LISTA DE TAREAS:
A. Reproduce el tramo del fragmento que va desde "La lucha contra" hasta "a largo plazo.".
B. Indica si cada afirmación concuerda con el fragmento, respondiendo sí o no y citando literalmente las palabras que lo deciden: (i) los indultos menemistas fueron de 1989 y 1990; (ii) la ley de obediencia debida se sancionó en 1989; (iii) la lucha contra la impunidad siguió un recorrido lineal.

FRAGMENTO:
____
Termina un año duro. Un año distinto. Un año donde se quebraron algunas correlaciones de fuerzas pero también quedaron al desnudo algunas construcciones imaginarias. Un año que nos va mostrando las consecuencias tanto de los aciertos como de los errores. Un año, por lo tanto, que nos obliga a un balance honesto y autocrítico para ser capaces de afrontar los desafíos del presente.

La lucha contra la impunidad de los genocidas argentinos jalonó cuarenta años de historia, en un recorrido no lineal sino zigzagueante pero que, asentado en la disputa por las representaciones colectivas, logró que dicho zigzag permiiera avanzar. Avanzar a niveles realmente sorprendentes cuando se observa toda la trayectoria en una perspectiva comparada, tanto regional como internacional y en una mirada de mediano a largo plazo.

Juzgar a los comandantes no fue tarea fácil. Cuesta recordar que la teoría de los dos demonios fue el costo a pagar por dicha conquista, porque era el estadío en que las representaciones colectivas podían avalar la necesidad de justicia. Los planteos militares y la estrategia formulada por Alfonsín antes de asumir la presidencia, basada en los «tres niveles de responsabilidad -los que dieron las órdenes, los que las cumplieron y los que se excedieron-pusieron límites concretos al avance en el proceso de juzgamiento de aquellos años, que parecieron definitivamente clausurados con la respuesta gubernamental a la rebelión carapintada de Semana Santa y la sanción de la ley de obediencia debida en 1987, la represión al intento de tomar el cuartel de La Tablada en 1989 y los indultos menemistas de 1989 y 1990 de la mano de una política de reconciliación.
____
DATOS REGISTRADOS:
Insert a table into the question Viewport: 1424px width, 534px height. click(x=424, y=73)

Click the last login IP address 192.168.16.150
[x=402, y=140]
____
RESPUESTAS DEL EJERCICIO:
A.
La lucha contra la impunidad de los genocidas argentinos jalonó cuarenta años de historia, en un recorrido no lineal sino zigzagueante pero que, asentado en la disputa por las representaciones colectivas, logró que dicho zigzag permiiera avanzar. Avanzar a niveles realmente sorprendentes cuando se observa toda la trayectoria en una perspectiva comparada, tanto regional como internacional y en una mirada de mediano a largo plazo.

B.
(i) Sí: "los indultos menemistas de 1989 y 1990".
(ii) No: "la sanción de la ley de obediencia debida en 1987".
(iii) No: "en un recorrido no lineal sino zigzagueante".